## [ABOUT THIS TASK]
The expected response consists solely of the lines from the line with "Task: Open the Format selection panel" through the last line of the material below, copied exactly.

## [DATA FOR THIS TASK]
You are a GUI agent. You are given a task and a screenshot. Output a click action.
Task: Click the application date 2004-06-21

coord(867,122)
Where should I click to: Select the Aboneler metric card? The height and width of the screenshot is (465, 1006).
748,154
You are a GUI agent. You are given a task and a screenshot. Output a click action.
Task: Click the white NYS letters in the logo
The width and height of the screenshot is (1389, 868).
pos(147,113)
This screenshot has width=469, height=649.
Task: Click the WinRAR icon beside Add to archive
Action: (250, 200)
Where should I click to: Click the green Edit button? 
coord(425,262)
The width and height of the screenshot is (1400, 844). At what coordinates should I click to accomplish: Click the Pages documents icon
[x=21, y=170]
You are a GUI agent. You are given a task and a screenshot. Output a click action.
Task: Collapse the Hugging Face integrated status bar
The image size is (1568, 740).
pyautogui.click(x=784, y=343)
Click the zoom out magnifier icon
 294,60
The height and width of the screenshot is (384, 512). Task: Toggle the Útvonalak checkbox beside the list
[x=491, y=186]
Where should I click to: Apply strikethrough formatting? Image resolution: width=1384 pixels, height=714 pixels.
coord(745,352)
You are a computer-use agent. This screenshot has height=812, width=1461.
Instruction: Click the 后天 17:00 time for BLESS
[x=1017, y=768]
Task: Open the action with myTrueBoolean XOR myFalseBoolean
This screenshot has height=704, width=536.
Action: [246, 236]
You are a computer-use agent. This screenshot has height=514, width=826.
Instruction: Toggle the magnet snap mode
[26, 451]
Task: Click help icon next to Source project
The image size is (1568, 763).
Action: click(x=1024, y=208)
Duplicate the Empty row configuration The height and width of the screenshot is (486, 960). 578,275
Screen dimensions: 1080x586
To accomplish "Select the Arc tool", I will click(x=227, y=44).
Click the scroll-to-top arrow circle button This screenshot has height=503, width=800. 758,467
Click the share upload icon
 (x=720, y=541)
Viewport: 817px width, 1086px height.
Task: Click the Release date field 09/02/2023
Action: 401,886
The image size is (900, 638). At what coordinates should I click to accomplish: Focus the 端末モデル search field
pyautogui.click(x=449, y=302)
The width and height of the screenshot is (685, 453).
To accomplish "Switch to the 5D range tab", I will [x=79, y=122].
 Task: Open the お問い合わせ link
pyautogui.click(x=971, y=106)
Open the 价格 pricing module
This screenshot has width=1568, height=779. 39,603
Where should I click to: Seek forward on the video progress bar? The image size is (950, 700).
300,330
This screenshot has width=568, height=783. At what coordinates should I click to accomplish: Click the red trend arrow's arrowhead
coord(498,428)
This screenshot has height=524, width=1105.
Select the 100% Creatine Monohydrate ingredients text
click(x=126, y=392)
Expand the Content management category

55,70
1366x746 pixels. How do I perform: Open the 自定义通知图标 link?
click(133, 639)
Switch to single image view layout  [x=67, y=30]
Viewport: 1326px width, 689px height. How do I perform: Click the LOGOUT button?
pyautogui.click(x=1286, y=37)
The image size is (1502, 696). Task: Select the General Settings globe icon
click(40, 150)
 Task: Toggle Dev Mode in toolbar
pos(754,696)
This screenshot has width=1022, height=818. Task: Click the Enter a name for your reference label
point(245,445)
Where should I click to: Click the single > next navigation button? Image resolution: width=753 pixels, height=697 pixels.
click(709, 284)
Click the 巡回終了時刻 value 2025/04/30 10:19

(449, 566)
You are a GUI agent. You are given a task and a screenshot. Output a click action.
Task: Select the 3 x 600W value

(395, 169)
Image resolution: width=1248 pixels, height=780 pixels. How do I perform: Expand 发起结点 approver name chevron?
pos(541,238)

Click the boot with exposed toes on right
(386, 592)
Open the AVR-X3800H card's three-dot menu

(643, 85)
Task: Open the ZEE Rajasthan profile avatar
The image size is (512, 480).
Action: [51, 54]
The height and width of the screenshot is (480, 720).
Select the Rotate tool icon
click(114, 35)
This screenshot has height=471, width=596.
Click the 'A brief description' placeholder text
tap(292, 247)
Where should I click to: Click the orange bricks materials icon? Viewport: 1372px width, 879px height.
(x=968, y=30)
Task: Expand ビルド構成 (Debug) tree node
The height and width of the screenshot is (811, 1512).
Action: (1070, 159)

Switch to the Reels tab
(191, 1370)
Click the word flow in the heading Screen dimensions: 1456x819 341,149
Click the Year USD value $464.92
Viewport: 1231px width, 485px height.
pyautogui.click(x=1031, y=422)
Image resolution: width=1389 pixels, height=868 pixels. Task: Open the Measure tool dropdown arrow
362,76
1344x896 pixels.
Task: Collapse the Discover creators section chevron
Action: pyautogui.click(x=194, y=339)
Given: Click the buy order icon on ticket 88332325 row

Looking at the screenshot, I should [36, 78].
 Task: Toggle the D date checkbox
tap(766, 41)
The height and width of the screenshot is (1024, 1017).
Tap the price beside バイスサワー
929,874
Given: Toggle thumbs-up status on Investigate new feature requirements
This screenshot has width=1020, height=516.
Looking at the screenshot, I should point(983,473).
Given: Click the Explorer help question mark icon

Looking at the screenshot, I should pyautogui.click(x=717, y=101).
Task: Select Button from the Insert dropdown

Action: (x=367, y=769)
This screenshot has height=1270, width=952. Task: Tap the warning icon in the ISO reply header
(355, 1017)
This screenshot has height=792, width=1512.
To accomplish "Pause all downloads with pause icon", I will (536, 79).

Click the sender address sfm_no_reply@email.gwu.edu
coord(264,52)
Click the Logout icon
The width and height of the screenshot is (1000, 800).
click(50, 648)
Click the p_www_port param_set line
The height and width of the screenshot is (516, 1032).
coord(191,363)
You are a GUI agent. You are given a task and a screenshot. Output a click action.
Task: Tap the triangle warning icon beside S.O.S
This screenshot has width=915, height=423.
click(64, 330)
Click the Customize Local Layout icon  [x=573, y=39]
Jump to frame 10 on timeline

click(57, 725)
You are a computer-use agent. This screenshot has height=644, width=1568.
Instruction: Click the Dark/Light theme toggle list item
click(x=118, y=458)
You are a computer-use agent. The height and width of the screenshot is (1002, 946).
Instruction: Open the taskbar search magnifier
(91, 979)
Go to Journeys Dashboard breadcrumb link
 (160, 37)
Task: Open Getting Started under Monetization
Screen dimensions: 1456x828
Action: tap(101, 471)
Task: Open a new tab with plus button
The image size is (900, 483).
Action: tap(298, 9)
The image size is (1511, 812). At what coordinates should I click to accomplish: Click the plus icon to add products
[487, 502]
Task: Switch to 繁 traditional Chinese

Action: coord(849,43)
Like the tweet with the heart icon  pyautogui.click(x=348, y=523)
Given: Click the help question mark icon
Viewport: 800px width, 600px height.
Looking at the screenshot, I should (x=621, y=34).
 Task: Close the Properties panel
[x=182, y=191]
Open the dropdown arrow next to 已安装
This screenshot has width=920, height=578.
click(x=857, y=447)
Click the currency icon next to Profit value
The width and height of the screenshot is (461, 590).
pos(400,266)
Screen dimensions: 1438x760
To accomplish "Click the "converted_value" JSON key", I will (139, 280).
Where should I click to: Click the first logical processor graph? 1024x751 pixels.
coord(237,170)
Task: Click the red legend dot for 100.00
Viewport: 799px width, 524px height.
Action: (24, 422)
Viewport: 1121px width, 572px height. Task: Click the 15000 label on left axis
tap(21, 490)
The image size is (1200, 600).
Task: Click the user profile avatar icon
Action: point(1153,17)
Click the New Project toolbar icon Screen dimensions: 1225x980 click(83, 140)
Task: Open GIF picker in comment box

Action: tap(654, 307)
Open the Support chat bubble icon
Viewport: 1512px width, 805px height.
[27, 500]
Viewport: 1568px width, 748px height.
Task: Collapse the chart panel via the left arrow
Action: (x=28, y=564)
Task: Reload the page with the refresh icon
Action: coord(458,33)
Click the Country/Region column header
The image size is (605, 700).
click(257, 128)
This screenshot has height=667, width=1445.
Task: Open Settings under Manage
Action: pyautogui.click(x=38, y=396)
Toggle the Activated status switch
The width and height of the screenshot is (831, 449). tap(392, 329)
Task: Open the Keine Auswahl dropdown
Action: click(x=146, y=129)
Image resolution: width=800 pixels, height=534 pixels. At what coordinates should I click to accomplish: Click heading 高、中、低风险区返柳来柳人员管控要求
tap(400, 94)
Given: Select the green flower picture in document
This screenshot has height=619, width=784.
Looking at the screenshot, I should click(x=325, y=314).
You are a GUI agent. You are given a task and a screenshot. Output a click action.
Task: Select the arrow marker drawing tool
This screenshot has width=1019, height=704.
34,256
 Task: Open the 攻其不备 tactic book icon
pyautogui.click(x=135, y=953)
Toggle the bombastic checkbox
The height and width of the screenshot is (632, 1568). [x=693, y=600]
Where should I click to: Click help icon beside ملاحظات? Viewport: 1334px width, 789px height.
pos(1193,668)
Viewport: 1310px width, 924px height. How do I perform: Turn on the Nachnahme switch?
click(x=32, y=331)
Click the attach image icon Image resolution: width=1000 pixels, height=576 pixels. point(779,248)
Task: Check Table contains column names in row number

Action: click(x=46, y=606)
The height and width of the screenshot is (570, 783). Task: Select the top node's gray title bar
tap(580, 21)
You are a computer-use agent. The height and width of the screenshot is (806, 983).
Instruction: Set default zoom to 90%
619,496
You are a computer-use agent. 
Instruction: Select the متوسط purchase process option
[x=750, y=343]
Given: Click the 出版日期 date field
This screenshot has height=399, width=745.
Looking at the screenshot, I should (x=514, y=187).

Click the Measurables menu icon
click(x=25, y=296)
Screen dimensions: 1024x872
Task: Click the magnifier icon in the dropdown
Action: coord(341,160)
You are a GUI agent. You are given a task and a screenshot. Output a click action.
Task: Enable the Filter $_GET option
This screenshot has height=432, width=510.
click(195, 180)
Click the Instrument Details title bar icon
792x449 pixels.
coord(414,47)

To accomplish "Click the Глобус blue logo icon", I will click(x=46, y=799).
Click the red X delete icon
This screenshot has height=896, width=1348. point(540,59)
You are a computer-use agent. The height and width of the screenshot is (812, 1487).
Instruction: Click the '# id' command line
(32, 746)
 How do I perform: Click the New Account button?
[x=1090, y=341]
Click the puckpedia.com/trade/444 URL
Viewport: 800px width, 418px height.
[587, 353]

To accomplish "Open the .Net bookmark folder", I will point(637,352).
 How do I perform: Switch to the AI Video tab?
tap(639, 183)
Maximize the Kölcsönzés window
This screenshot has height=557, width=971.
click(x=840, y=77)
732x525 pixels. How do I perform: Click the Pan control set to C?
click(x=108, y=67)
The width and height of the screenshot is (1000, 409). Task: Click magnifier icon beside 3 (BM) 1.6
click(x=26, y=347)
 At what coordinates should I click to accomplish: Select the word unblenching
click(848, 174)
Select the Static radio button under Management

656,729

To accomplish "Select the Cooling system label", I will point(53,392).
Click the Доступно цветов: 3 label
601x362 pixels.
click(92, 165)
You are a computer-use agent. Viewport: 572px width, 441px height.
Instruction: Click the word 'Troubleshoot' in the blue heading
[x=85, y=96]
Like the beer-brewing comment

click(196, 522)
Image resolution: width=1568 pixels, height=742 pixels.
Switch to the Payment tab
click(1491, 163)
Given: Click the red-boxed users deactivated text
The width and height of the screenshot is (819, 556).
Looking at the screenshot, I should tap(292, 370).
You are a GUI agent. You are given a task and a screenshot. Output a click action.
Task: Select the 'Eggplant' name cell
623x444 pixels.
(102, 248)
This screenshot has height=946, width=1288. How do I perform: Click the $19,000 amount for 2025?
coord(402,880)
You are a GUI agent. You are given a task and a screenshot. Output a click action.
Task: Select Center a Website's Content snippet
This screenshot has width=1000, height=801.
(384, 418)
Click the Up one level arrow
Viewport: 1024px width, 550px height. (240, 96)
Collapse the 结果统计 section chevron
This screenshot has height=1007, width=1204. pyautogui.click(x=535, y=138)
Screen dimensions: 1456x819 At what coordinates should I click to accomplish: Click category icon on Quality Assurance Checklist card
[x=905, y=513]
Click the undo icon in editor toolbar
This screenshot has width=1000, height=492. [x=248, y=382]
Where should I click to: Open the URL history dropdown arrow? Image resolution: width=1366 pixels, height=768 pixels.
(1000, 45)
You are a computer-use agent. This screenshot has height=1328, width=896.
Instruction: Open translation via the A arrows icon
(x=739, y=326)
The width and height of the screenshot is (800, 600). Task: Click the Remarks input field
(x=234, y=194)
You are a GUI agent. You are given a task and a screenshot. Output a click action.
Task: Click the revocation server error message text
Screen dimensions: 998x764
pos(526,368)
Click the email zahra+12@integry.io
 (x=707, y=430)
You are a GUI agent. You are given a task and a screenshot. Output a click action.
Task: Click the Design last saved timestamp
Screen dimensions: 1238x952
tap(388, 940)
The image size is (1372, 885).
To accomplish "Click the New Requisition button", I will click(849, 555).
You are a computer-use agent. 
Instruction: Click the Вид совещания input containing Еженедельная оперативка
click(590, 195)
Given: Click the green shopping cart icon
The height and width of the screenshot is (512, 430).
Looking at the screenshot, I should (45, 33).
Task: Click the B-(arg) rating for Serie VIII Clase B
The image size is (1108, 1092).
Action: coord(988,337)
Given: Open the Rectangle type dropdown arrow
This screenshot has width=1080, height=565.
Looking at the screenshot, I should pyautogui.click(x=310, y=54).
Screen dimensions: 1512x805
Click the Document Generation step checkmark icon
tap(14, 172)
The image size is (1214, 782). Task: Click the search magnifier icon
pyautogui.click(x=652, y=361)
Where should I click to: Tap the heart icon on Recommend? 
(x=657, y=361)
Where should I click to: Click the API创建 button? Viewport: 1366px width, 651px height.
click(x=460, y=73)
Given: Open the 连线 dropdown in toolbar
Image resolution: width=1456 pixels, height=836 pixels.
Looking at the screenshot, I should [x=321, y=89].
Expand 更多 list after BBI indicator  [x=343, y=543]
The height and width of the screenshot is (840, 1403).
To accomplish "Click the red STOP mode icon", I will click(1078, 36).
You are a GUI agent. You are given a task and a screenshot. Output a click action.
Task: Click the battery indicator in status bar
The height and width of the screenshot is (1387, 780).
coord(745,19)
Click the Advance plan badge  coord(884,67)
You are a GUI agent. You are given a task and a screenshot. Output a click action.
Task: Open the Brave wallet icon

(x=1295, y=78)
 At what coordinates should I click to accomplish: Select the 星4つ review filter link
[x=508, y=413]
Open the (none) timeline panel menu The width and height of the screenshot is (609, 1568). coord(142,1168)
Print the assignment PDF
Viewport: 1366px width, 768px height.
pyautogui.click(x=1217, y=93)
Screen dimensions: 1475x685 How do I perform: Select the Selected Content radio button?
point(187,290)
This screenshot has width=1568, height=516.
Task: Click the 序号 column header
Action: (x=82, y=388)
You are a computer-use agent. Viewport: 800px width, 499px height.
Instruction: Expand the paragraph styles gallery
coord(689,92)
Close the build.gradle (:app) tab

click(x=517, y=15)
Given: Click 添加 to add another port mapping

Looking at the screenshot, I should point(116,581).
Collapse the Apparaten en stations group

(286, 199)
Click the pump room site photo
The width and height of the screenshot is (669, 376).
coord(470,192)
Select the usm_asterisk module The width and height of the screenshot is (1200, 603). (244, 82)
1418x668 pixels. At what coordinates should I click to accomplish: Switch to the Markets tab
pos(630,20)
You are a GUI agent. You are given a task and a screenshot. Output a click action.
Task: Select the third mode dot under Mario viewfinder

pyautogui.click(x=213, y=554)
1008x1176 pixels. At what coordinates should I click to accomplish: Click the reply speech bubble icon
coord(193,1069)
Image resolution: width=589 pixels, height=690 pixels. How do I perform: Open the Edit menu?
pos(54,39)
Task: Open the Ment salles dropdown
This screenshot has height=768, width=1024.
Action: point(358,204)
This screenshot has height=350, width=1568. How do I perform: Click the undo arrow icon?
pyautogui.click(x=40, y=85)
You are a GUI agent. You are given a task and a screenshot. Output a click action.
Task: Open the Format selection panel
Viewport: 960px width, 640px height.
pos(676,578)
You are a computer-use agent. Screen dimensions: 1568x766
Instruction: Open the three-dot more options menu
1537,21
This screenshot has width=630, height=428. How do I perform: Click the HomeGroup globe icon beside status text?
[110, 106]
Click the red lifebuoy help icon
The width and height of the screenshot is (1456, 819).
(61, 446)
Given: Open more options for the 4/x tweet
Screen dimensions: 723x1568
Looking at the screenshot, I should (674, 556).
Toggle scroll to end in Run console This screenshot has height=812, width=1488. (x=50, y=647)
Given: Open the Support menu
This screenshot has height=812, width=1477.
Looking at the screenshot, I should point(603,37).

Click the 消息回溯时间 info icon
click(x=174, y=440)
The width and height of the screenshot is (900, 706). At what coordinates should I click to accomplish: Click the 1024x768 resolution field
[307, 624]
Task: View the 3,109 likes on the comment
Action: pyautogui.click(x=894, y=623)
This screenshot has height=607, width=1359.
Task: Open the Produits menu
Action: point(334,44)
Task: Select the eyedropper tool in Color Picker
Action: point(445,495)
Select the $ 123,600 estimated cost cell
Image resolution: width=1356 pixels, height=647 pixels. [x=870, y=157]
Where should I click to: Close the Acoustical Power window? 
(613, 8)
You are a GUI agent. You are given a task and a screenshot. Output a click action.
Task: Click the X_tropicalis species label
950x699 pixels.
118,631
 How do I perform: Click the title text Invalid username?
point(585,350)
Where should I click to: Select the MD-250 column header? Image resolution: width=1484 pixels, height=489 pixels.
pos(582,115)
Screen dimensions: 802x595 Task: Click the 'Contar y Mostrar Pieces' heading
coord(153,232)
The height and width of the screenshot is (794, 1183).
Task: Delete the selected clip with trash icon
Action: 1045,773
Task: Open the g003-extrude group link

## [RESPONSE BOX]
Task: Open the Format selection panel
Viewport: 960px width, 640px height.
pos(676,578)
You are a computer-use agent. Screen dimensions: 1568x766
Instruction: Open the three-dot more options menu
1537,21
This screenshot has width=630, height=428. How do I perform: Click the HomeGroup globe icon beside status text?
[110, 106]
Click the red lifebuoy help icon
The width and height of the screenshot is (1456, 819).
(61, 446)
Given: Open more options for the 4/x tweet
Screen dimensions: 723x1568
Looking at the screenshot, I should (674, 556).
Toggle scroll to end in Run console This screenshot has height=812, width=1488. (x=50, y=647)
Given: Open the Support menu
This screenshot has height=812, width=1477.
Looking at the screenshot, I should point(603,37).

Click the 消息回溯时间 info icon
click(x=174, y=440)
The width and height of the screenshot is (900, 706). At what coordinates should I click to accomplish: Click the 1024x768 resolution field
[307, 624]
Task: View the 3,109 likes on the comment
Action: pyautogui.click(x=894, y=623)
This screenshot has height=607, width=1359.
Task: Open the Produits menu
Action: point(334,44)
Task: Select the eyedropper tool in Color Picker
Action: point(445,495)
Select the $ 123,600 estimated cost cell
Image resolution: width=1356 pixels, height=647 pixels. [x=870, y=157]
Where should I click to: Close the Acoustical Power window? 
(613, 8)
You are a GUI agent. You are given a task and a screenshot. Output a click action.
Task: Click the X_tropicalis species label
950x699 pixels.
118,631
 How do I perform: Click the title text Invalid username?
point(585,350)
Where should I click to: Select the MD-250 column header? Image resolution: width=1484 pixels, height=489 pixels.
pos(582,115)
Screen dimensions: 802x595 Task: Click the 'Contar y Mostrar Pieces' heading
coord(153,232)
The height and width of the screenshot is (794, 1183).
Task: Delete the selected clip with trash icon
Action: 1045,773
Task: Open the g003-extrude group link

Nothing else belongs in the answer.